Dataset entries:

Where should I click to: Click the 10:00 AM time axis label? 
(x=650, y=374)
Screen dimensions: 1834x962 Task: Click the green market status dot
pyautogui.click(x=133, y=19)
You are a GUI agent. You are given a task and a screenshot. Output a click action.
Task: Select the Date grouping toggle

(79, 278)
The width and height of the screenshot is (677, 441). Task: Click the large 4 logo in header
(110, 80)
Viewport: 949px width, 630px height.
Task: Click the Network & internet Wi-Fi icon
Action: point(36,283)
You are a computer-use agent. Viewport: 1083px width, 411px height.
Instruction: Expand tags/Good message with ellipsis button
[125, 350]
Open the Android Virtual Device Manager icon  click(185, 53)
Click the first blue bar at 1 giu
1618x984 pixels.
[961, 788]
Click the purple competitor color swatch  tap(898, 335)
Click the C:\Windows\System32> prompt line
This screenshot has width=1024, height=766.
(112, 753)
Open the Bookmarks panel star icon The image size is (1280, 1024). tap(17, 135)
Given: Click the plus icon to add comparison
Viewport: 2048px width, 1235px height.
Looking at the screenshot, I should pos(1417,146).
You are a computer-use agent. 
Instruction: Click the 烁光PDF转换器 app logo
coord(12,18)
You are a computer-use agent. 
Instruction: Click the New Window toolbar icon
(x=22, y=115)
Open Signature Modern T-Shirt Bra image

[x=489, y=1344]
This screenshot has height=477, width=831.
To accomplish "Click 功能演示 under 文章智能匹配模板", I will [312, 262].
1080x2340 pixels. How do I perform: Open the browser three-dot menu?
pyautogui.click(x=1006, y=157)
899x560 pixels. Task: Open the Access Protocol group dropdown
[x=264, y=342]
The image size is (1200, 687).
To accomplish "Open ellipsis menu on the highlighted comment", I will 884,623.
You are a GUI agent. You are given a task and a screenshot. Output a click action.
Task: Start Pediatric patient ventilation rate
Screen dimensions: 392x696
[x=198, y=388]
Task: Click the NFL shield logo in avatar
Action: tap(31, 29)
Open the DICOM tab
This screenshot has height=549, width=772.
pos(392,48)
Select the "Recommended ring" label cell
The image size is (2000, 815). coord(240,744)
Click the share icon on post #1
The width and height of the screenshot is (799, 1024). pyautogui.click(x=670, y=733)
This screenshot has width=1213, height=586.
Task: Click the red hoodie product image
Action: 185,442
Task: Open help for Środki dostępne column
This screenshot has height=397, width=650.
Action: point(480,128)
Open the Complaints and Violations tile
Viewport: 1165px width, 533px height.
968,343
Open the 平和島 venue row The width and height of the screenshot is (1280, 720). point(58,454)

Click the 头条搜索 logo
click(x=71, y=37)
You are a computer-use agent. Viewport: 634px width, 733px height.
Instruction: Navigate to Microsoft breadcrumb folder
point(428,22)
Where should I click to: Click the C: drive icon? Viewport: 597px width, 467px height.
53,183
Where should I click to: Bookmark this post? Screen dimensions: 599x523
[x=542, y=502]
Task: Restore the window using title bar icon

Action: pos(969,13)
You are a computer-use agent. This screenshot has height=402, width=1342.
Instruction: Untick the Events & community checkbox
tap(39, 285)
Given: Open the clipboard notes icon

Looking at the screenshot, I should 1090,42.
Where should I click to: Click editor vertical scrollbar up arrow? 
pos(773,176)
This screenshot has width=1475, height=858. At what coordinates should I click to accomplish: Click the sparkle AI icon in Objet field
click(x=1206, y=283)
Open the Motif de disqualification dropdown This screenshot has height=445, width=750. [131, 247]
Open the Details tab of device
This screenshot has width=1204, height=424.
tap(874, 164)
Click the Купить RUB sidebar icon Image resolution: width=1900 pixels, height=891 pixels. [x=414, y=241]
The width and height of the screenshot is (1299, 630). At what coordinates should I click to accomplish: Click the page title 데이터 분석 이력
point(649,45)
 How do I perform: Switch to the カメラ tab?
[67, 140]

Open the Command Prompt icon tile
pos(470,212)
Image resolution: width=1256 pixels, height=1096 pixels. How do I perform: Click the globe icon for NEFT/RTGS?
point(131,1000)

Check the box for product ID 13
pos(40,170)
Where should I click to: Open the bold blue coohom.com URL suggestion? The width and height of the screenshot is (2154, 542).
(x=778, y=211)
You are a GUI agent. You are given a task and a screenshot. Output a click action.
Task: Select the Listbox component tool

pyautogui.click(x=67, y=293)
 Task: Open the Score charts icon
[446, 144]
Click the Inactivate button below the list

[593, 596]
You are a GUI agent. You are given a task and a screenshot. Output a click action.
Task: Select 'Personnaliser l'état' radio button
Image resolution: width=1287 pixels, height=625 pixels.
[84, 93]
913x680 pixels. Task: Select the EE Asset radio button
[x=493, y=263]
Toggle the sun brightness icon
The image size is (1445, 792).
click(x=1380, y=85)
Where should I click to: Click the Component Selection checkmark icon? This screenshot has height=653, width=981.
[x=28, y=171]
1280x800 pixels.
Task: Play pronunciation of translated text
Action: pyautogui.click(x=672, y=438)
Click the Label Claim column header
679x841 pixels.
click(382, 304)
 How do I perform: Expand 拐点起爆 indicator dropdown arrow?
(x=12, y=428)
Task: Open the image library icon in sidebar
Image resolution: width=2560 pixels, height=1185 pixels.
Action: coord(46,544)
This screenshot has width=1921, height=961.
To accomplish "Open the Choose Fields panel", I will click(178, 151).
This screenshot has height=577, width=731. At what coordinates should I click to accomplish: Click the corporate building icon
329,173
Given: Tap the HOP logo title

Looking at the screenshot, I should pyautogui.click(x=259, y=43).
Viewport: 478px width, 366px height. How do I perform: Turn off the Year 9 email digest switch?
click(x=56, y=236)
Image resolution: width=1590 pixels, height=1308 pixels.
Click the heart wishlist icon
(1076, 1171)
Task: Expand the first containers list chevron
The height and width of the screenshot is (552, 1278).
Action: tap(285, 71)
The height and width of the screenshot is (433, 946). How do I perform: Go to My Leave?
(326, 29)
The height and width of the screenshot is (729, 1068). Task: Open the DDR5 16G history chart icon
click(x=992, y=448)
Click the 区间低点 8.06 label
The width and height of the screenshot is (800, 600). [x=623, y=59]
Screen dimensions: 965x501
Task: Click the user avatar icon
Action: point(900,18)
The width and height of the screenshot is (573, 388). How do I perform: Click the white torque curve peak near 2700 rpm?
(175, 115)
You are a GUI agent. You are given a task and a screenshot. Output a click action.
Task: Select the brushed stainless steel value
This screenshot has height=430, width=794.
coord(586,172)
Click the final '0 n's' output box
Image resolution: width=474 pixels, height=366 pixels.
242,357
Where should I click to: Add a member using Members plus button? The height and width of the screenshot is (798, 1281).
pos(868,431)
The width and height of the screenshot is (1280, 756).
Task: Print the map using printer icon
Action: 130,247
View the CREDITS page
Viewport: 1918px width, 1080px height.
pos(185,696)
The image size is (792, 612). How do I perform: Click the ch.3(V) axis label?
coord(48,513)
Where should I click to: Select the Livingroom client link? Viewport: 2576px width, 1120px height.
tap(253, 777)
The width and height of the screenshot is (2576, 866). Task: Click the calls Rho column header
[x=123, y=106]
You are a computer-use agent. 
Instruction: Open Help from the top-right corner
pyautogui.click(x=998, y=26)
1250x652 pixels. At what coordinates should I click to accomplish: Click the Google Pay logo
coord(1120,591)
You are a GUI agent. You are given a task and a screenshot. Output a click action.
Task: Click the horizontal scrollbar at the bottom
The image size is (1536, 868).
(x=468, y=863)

THE TASK:
Transcribe, in full, each record that appears above.

EXERCISE RESULT:
Where should I click to: Click the 10:00 AM time axis label? 
(x=650, y=374)
Screen dimensions: 1834x962 Task: Click the green market status dot
pyautogui.click(x=133, y=19)
You are a GUI agent. You are given a task and a screenshot. Output a click action.
Task: Select the Date grouping toggle

(79, 278)
The width and height of the screenshot is (677, 441). Task: Click the large 4 logo in header
(110, 80)
Viewport: 949px width, 630px height.
Task: Click the Network & internet Wi-Fi icon
Action: point(36,283)
You are a computer-use agent. Viewport: 1083px width, 411px height.
Instruction: Expand tags/Good message with ellipsis button
[125, 350]
Open the Android Virtual Device Manager icon  click(185, 53)
Click the first blue bar at 1 giu
1618x984 pixels.
[961, 788]
Click the purple competitor color swatch  tap(898, 335)
Click the C:\Windows\System32> prompt line
This screenshot has width=1024, height=766.
(112, 753)
Open the Bookmarks panel star icon The image size is (1280, 1024). tap(17, 135)
Given: Click the plus icon to add comparison
Viewport: 2048px width, 1235px height.
Looking at the screenshot, I should pos(1417,146).
You are a computer-use agent. 
Instruction: Click the 烁光PDF转换器 app logo
coord(12,18)
You are a computer-use agent. 
Instruction: Click the New Window toolbar icon
(x=22, y=115)
Open Signature Modern T-Shirt Bra image

[x=489, y=1344]
This screenshot has height=477, width=831.
To accomplish "Click 功能演示 under 文章智能匹配模板", I will [312, 262].
1080x2340 pixels. How do I perform: Open the browser three-dot menu?
pyautogui.click(x=1006, y=157)
899x560 pixels. Task: Open the Access Protocol group dropdown
[x=264, y=342]
The image size is (1200, 687).
To accomplish "Open ellipsis menu on the highlighted comment", I will 884,623.
You are a GUI agent. You are given a task and a screenshot. Output a click action.
Task: Start Pediatric patient ventilation rate
Screen dimensions: 392x696
[x=198, y=388]
Task: Click the NFL shield logo in avatar
Action: tap(31, 29)
Open the DICOM tab
This screenshot has height=549, width=772.
pos(392,48)
Select the "Recommended ring" label cell
The image size is (2000, 815). coord(240,744)
Click the share icon on post #1
The width and height of the screenshot is (799, 1024). pyautogui.click(x=670, y=733)
This screenshot has width=1213, height=586.
Task: Click the red hoodie product image
Action: 185,442
Task: Open help for Środki dostępne column
This screenshot has height=397, width=650.
Action: point(480,128)
Open the Complaints and Violations tile
Viewport: 1165px width, 533px height.
968,343
Open the 平和島 venue row The width and height of the screenshot is (1280, 720). point(58,454)

Click the 头条搜索 logo
click(x=71, y=37)
You are a computer-use agent. Viewport: 634px width, 733px height.
Instruction: Navigate to Microsoft breadcrumb folder
point(428,22)
Where should I click to: Click the C: drive icon? Viewport: 597px width, 467px height.
53,183
Where should I click to: Bookmark this post? Screen dimensions: 599x523
[x=542, y=502]
Task: Restore the window using title bar icon

Action: pos(969,13)
You are a computer-use agent. This screenshot has height=402, width=1342.
Instruction: Untick the Events & community checkbox
tap(39, 285)
Given: Open the clipboard notes icon

Looking at the screenshot, I should 1090,42.
Where should I click to: Click editor vertical scrollbar up arrow? 
pos(773,176)
This screenshot has width=1475, height=858. At what coordinates should I click to accomplish: Click the sparkle AI icon in Objet field
click(x=1206, y=283)
Open the Motif de disqualification dropdown This screenshot has height=445, width=750. [131, 247]
Open the Details tab of device
This screenshot has width=1204, height=424.
tap(874, 164)
Click the Купить RUB sidebar icon Image resolution: width=1900 pixels, height=891 pixels. [x=414, y=241]
The width and height of the screenshot is (1299, 630). At what coordinates should I click to accomplish: Click the page title 데이터 분석 이력
point(649,45)
 How do I perform: Switch to the カメラ tab?
[67, 140]

Open the Command Prompt icon tile
pos(470,212)
Image resolution: width=1256 pixels, height=1096 pixels. How do I perform: Click the globe icon for NEFT/RTGS?
point(131,1000)

Check the box for product ID 13
pos(40,170)
Where should I click to: Open the bold blue coohom.com URL suggestion? The width and height of the screenshot is (2154, 542).
(x=778, y=211)
You are a GUI agent. You are given a task and a screenshot. Output a click action.
Task: Select the Listbox component tool

pyautogui.click(x=67, y=293)
 Task: Open the Score charts icon
[446, 144]
Click the Inactivate button below the list

[593, 596]
You are a GUI agent. You are given a task and a screenshot. Output a click action.
Task: Select 'Personnaliser l'état' radio button
Image resolution: width=1287 pixels, height=625 pixels.
[84, 93]
913x680 pixels. Task: Select the EE Asset radio button
[x=493, y=263]
Toggle the sun brightness icon
The image size is (1445, 792).
click(x=1380, y=85)
Where should I click to: Click the Component Selection checkmark icon? This screenshot has height=653, width=981.
[x=28, y=171]
1280x800 pixels.
Task: Play pronunciation of translated text
Action: pyautogui.click(x=672, y=438)
Click the Label Claim column header
679x841 pixels.
click(382, 304)
 How do I perform: Expand 拐点起爆 indicator dropdown arrow?
(x=12, y=428)
Task: Open the image library icon in sidebar
Image resolution: width=2560 pixels, height=1185 pixels.
Action: coord(46,544)
This screenshot has width=1921, height=961.
To accomplish "Open the Choose Fields panel", I will click(178, 151).
This screenshot has height=577, width=731. At what coordinates should I click to accomplish: Click the corporate building icon
329,173
Given: Tap the HOP logo title

Looking at the screenshot, I should pyautogui.click(x=259, y=43).
Viewport: 478px width, 366px height. How do I perform: Turn off the Year 9 email digest switch?
click(x=56, y=236)
Image resolution: width=1590 pixels, height=1308 pixels.
Click the heart wishlist icon
(1076, 1171)
Task: Expand the first containers list chevron
The height and width of the screenshot is (552, 1278).
Action: tap(285, 71)
The height and width of the screenshot is (433, 946). How do I perform: Go to My Leave?
(326, 29)
The height and width of the screenshot is (729, 1068). Task: Open the DDR5 16G history chart icon
click(x=992, y=448)
Click the 区间低点 8.06 label
The width and height of the screenshot is (800, 600). [x=623, y=59]
Screen dimensions: 965x501
Task: Click the user avatar icon
Action: point(900,18)
The width and height of the screenshot is (573, 388). How do I perform: Click the white torque curve peak near 2700 rpm?
(175, 115)
You are a GUI agent. You are given a task and a screenshot. Output a click action.
Task: Select the brushed stainless steel value
This screenshot has height=430, width=794.
coord(586,172)
Click the final '0 n's' output box
Image resolution: width=474 pixels, height=366 pixels.
242,357
Where should I click to: Add a member using Members plus button? The height and width of the screenshot is (798, 1281).
pos(868,431)
The width and height of the screenshot is (1280, 756).
Task: Print the map using printer icon
Action: 130,247
View the CREDITS page
Viewport: 1918px width, 1080px height.
pos(185,696)
The image size is (792, 612). How do I perform: Click the ch.3(V) axis label?
coord(48,513)
Where should I click to: Select the Livingroom client link? Viewport: 2576px width, 1120px height.
tap(253, 777)
The width and height of the screenshot is (2576, 866). Task: Click the calls Rho column header
[x=123, y=106]
You are a computer-use agent. 
Instruction: Open Help from the top-right corner
pyautogui.click(x=998, y=26)
1250x652 pixels. At what coordinates should I click to accomplish: Click the Google Pay logo
coord(1120,591)
You are a GUI agent. You are given a task and a screenshot. Output a click action.
Task: Click the horizontal scrollbar at the bottom
The image size is (1536, 868).
(x=468, y=863)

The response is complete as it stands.